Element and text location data
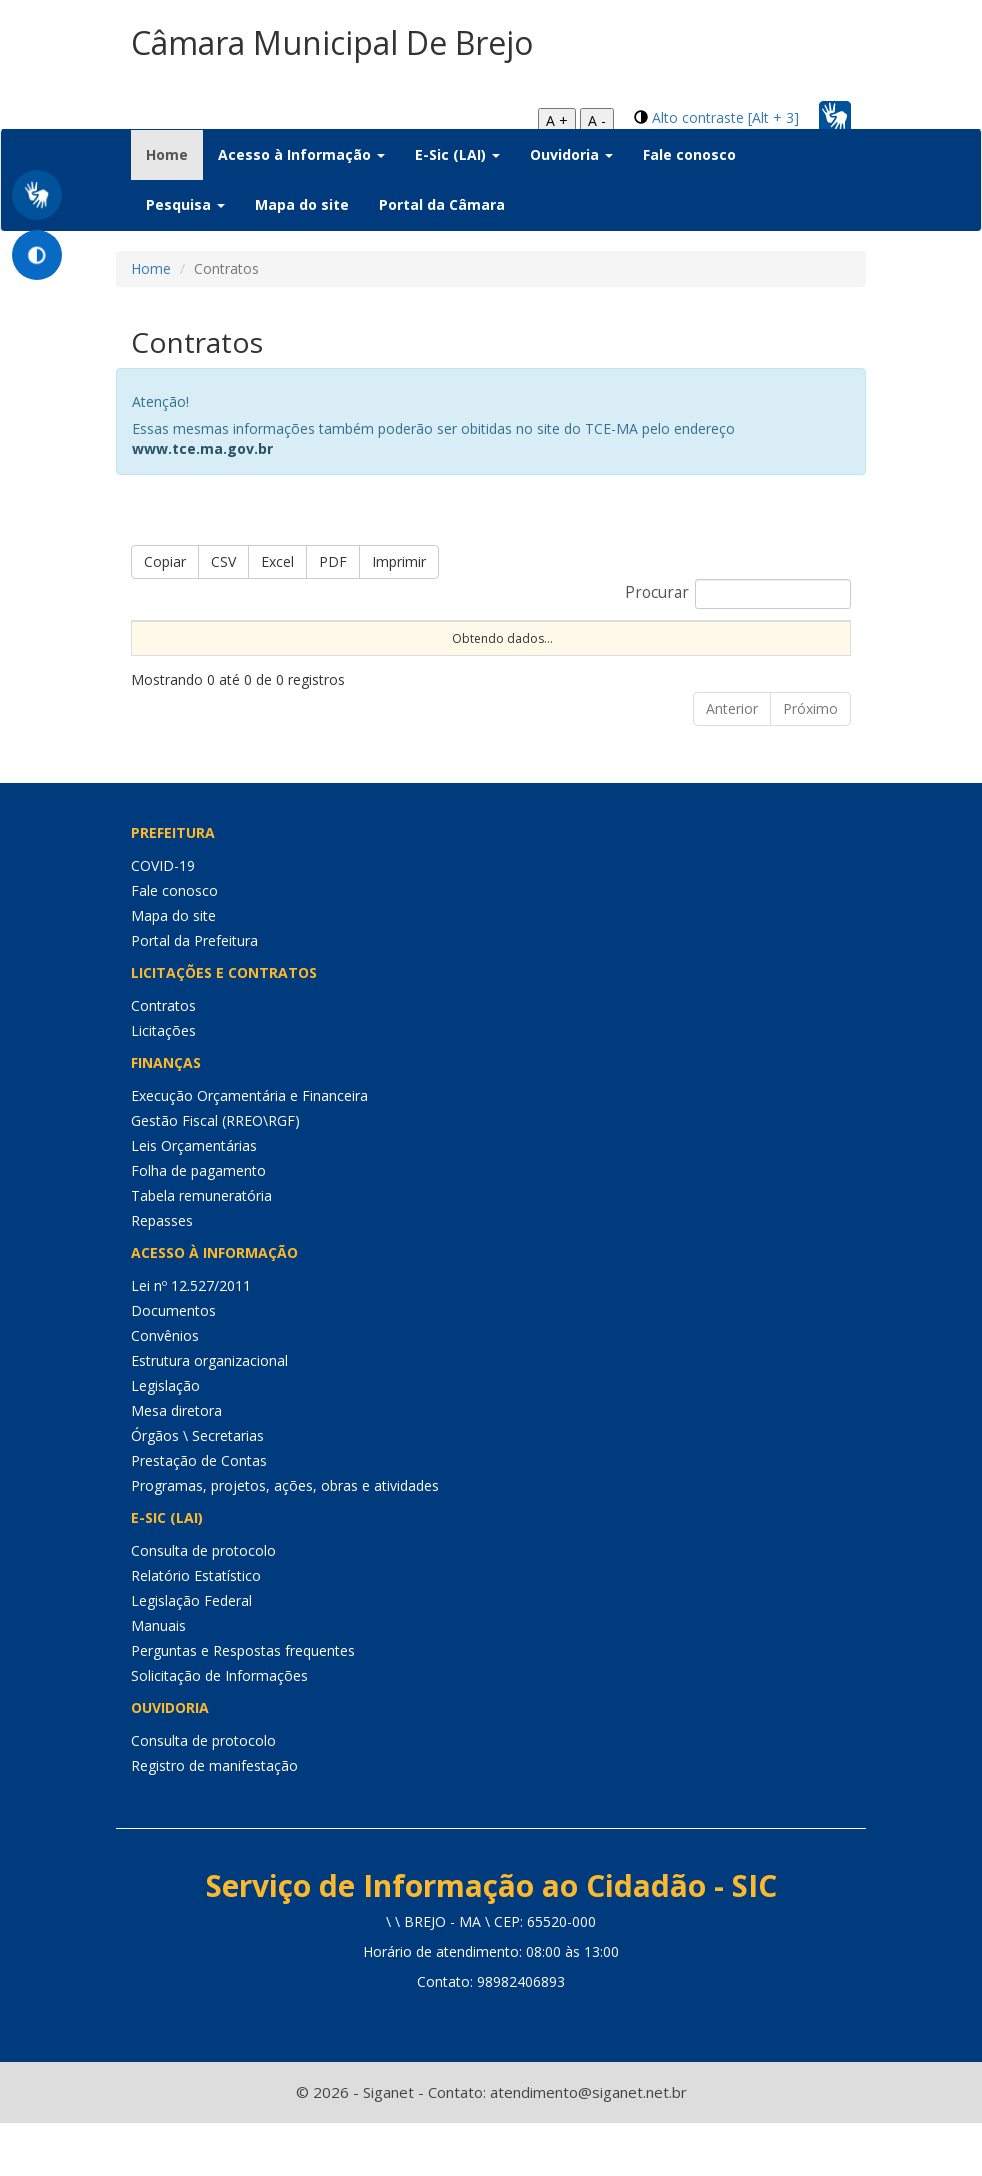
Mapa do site (302, 204)
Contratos (163, 1057)
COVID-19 (163, 917)
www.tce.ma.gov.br (202, 448)
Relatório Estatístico (196, 1627)
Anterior (732, 760)
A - (597, 120)
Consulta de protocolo (203, 1602)
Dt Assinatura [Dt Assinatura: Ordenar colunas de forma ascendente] (404, 646)
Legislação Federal (191, 1652)
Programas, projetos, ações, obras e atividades (285, 1537)
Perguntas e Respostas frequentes (243, 1702)
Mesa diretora (176, 1462)
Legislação (165, 1437)
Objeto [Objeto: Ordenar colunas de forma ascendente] (506, 654)
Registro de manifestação (214, 1817)
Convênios (165, 1387)
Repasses (162, 1272)
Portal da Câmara (442, 204)
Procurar (738, 594)
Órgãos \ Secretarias (197, 1487)
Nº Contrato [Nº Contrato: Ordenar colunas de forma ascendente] (296, 646)
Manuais (158, 1677)
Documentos (173, 1362)
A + (557, 120)
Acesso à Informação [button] (301, 154)
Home (174, 154)
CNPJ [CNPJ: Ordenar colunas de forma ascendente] (682, 654)
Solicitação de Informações (219, 1727)
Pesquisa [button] (185, 204)
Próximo (810, 760)
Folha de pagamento (198, 1222)
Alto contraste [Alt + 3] (725, 117)
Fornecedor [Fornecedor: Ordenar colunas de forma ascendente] (777, 654)
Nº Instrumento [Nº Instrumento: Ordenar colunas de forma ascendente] (180, 646)
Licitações (163, 1082)
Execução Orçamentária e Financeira (249, 1147)
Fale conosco (689, 154)
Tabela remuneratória (201, 1247)
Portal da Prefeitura (194, 992)
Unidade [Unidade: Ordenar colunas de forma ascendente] (597, 654)
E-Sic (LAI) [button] (457, 154)
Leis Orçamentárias (194, 1197)
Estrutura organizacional (209, 1412)
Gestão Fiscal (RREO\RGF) (215, 1172)
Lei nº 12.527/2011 (191, 1337)
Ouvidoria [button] (571, 154)
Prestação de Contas (199, 1512)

● **Exercise directions**
Reproduce every line of the records above verbatim, leaving out the pictures.

● **Response**
Mapa do site (302, 204)
Contratos (163, 1057)
COVID-19 (163, 917)
www.tce.ma.gov.br (202, 448)
Relatório Estatístico (196, 1627)
Anterior (732, 760)
A - (597, 120)
Consulta de protocolo (203, 1602)
Dt Assinatura [Dt Assinatura: Ordenar colunas de forma ascendente] (404, 646)
Legislação Federal (191, 1652)
Programas, projetos, ações, obras e atividades (285, 1537)
Perguntas e Respostas frequentes (243, 1702)
Mesa diretora (176, 1462)
Legislação (165, 1437)
Objeto [Objeto: Ordenar colunas de forma ascendente] (506, 654)
Registro de manifestação (214, 1817)
Convênios (165, 1387)
Repasses (162, 1272)
Portal da Câmara (442, 204)
Procurar (738, 594)
Órgãos \ Secretarias (197, 1487)
Nº Contrato [Nº Contrato: Ordenar colunas de forma ascendente] (296, 646)
Manuais (158, 1677)
Documentos (173, 1362)
A + (557, 120)
Acesso à Informação [button] (301, 154)
Home (174, 154)
CNPJ [CNPJ: Ordenar colunas de forma ascendente] (682, 654)
Solicitação de Informações (219, 1727)
Pesquisa [button] (185, 204)
Próximo (810, 760)
Folha de pagamento (198, 1222)
Alto contraste [Alt + 3] (725, 117)
Fornecedor [Fornecedor: Ordenar colunas de forma ascendente] (777, 654)
Nº Instrumento [Nº Instrumento: Ordenar colunas de forma ascendente] (180, 646)
Licitações (163, 1082)
Execução Orçamentária e Financeira (249, 1147)
Fale conosco (689, 154)
Tabela remuneratória (201, 1247)
Portal da Prefeitura (194, 992)
Unidade [Unidade: Ordenar colunas de forma ascendente] (597, 654)
E-Sic (LAI) [button] (457, 154)
Leis Orçamentárias (194, 1197)
Estrutura organizacional (209, 1412)
Gestão Fiscal (RREO\RGF) (215, 1172)
Lei nº 12.527/2011 (191, 1337)
Ouvidoria [button] (571, 154)
Prestação de Contas (199, 1512)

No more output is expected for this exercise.